We realized, however, that true financial inclusion requires more than just dollar-based stablecoins. People want to save in USD, but because they frequently earn in local currencies, uncollateralized borrowing in dollars against future income becomes risky due to foreign exchange exposure. This insight led to Mento Protocol’s ambitious goal: launching a stablecoin for every currency in the world. Mento has already made progress, with stablecoins for the US Dollar, Euro, Brazilian Real, Kenyan Shilling, West African Franc, and Philippine Peso — all live today.

These local stablecoins are already making an impact. In Kenya, for instance, Haraka is successfully running lending campaigns with the Mento Kenyan Shilling stablecoin, providing access to credit in a familiar currency. Haraka uses the time-tested concept of credit circles to protect against defaults, allowing it to offer uncollateralized loans — a key differentiator to the collateralized lending offerings targeting Degens on other chains.

Haraka founder in the field talking to users

The diverse set of stablecoins on Celo is enabling more than just lending. With 11 different stablecoins covering 7 currencies on Celo, we’re seeing a vibrant on-chain foreign exchange market take shape. As liquidity pools for these stablecoins continue to form on Uniswap, Celo is rapidly becoming the go-to destination for on-chain FX trading. Uniswap volumes have surged 20-fold since last year, hinting at the potential for a global, decentralized FX market that’s more accessible than any centralized counterpart.
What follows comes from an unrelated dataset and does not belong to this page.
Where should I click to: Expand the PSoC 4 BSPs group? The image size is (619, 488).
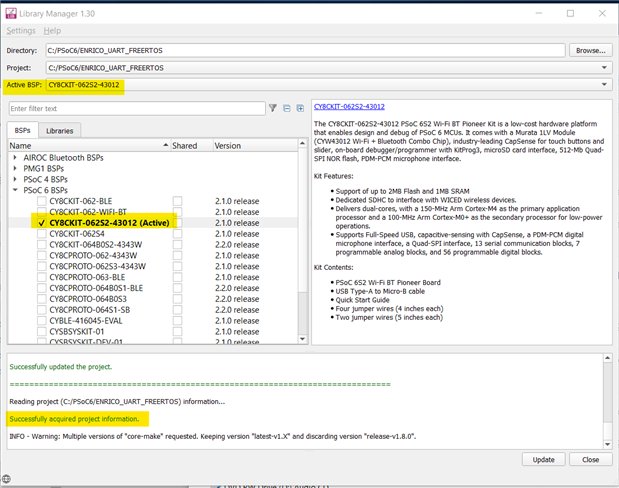pyautogui.click(x=15, y=179)
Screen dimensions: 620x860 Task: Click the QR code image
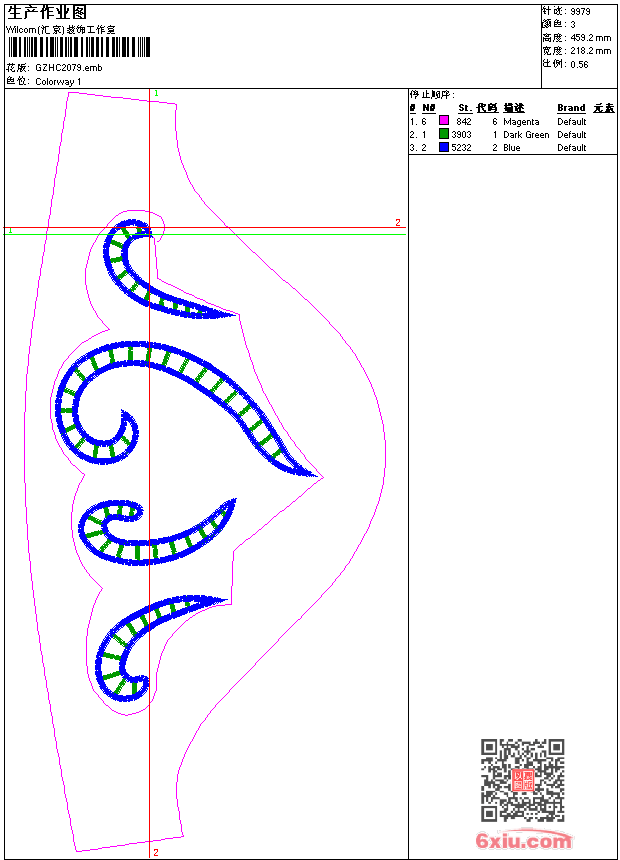pos(522,780)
As Celo returns to the Ethereum ecosystem as a Layer 2, we’re bringing not just our technology but our unique approach to growing financial inclusion and using crypto for the real world. We’ve surpassed Tron in one metric — daily active users transacting with stablecoins — but there’s much more we aim to achieve.

The Celo flywheel is starting to spin, but we can’t achieve this alone. We’re here to stand alongside Ethereum’s Cypherpunks, Regens, and yes, even the Degens. We’re here to create the conditions for prosperity for all and believe that by working together, we can make this vision a reality. We invite you to join us on this journey toward a more inclusive and regenerative financial future.